◆ WORK ITEM
Copy out the records word for word, from the line containing "Image resolution: width=577" through the line containing "Looking at the image, I should click on (848, 72).", both of those lines included.
(DATA TO EXAMINE Opens)
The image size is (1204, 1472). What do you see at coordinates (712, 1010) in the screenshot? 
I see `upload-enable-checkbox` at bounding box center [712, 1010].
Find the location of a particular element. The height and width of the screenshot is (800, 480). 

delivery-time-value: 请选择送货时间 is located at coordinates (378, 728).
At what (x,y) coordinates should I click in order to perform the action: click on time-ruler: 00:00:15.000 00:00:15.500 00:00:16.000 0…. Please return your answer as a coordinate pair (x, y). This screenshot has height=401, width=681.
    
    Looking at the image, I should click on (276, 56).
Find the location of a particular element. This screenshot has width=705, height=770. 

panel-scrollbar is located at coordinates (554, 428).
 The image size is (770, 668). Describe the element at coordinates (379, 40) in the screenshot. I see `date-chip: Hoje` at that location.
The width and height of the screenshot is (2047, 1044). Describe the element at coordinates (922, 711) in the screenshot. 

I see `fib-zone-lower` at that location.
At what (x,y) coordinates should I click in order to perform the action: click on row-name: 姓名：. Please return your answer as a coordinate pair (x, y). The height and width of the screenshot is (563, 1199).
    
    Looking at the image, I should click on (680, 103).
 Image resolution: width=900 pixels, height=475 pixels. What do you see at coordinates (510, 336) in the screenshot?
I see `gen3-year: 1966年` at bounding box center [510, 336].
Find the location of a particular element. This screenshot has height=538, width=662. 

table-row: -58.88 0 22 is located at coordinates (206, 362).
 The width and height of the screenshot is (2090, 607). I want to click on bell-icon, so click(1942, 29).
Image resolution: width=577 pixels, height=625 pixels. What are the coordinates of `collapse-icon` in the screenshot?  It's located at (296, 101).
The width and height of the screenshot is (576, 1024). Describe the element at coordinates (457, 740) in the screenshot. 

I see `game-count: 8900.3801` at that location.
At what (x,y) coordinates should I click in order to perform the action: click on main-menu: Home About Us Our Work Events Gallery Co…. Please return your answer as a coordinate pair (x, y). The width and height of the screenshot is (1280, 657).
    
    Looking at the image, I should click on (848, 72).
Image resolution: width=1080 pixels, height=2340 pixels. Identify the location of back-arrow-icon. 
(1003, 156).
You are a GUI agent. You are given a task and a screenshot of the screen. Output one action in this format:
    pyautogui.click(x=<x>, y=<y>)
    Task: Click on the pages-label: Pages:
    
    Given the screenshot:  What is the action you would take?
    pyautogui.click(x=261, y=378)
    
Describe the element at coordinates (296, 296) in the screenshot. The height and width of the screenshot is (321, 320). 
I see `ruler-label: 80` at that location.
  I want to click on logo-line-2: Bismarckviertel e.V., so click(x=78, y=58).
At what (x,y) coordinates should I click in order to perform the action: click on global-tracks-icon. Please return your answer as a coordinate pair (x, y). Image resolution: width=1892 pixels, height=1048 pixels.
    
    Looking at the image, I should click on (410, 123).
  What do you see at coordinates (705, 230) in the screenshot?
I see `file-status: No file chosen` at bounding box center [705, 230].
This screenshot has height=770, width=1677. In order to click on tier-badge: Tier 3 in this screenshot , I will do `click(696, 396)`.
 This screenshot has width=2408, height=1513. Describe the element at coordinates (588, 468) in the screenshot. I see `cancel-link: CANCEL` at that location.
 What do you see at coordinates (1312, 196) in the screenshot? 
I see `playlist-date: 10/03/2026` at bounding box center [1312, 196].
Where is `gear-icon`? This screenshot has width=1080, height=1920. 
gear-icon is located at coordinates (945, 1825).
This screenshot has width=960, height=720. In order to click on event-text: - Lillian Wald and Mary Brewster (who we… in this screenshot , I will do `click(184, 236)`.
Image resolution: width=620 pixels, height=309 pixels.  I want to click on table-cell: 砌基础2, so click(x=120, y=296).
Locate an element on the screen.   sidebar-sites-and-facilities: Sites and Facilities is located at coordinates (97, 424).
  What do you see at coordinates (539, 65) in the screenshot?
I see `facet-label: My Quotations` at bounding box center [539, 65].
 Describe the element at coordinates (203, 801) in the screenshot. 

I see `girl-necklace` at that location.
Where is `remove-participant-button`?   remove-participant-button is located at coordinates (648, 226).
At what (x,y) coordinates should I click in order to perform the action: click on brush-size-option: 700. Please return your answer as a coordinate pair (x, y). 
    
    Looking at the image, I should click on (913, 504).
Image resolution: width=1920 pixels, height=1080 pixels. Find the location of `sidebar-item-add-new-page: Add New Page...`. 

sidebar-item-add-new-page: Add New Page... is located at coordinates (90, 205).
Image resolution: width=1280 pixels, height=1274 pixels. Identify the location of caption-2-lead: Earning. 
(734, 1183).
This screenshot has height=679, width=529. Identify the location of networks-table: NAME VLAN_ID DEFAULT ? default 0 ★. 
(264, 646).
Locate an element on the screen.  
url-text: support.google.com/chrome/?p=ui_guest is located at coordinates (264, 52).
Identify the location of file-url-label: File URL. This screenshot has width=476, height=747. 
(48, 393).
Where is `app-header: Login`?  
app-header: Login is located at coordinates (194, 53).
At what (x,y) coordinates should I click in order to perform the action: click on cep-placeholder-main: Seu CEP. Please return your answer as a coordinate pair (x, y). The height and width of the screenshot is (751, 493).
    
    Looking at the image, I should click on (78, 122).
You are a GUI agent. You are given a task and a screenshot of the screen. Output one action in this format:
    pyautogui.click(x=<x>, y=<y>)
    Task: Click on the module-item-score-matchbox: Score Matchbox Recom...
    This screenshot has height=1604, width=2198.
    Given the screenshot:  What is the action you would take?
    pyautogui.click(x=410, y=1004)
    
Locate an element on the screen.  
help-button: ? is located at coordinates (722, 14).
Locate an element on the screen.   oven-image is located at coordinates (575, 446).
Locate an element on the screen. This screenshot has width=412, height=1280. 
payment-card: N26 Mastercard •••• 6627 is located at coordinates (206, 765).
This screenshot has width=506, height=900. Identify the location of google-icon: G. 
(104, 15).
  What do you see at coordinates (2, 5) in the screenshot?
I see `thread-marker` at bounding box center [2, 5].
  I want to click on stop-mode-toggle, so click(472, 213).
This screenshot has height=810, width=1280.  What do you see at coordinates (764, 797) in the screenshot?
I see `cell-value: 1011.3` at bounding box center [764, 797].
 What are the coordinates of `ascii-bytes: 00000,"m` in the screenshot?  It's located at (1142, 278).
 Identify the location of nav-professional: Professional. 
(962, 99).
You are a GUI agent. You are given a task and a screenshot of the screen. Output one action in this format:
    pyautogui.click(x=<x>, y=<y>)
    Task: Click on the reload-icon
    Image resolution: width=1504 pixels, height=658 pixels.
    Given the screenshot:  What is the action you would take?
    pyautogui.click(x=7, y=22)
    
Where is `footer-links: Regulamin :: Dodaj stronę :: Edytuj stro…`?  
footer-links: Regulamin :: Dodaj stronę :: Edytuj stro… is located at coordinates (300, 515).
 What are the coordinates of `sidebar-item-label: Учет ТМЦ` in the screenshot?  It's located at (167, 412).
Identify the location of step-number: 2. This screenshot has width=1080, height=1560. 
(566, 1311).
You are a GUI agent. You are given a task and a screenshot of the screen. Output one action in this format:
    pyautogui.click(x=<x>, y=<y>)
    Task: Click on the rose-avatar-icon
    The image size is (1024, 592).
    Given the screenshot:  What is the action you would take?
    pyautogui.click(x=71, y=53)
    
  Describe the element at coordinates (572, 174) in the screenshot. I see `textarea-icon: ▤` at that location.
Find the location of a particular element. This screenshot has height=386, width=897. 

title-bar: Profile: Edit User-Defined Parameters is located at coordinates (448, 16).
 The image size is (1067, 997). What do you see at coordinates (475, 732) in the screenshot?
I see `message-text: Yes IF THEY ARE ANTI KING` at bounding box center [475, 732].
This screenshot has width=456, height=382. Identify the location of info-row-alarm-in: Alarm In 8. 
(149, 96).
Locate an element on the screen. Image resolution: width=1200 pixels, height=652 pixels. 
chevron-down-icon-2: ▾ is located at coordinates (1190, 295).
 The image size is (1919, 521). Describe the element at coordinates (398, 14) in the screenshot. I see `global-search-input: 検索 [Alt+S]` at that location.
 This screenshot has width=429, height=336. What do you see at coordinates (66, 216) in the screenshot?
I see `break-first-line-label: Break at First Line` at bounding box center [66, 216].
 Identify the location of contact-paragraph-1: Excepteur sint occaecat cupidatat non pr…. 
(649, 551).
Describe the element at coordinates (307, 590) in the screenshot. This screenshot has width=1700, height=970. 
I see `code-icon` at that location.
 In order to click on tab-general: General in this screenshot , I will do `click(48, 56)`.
(DATA TO EXAMINE Closes)
◆ ANSWER SPACE
Image resolution: width=577 pixels, height=625 pixels. What are the coordinates of `collapse-icon` in the screenshot?  It's located at (296, 101).
The width and height of the screenshot is (576, 1024). Describe the element at coordinates (457, 740) in the screenshot. 

I see `game-count: 8900.3801` at that location.
At what (x,y) coordinates should I click in order to perform the action: click on main-menu: Home About Us Our Work Events Gallery Co…. Please return your answer as a coordinate pair (x, y). The width and height of the screenshot is (1280, 657).
    
    Looking at the image, I should click on (848, 72).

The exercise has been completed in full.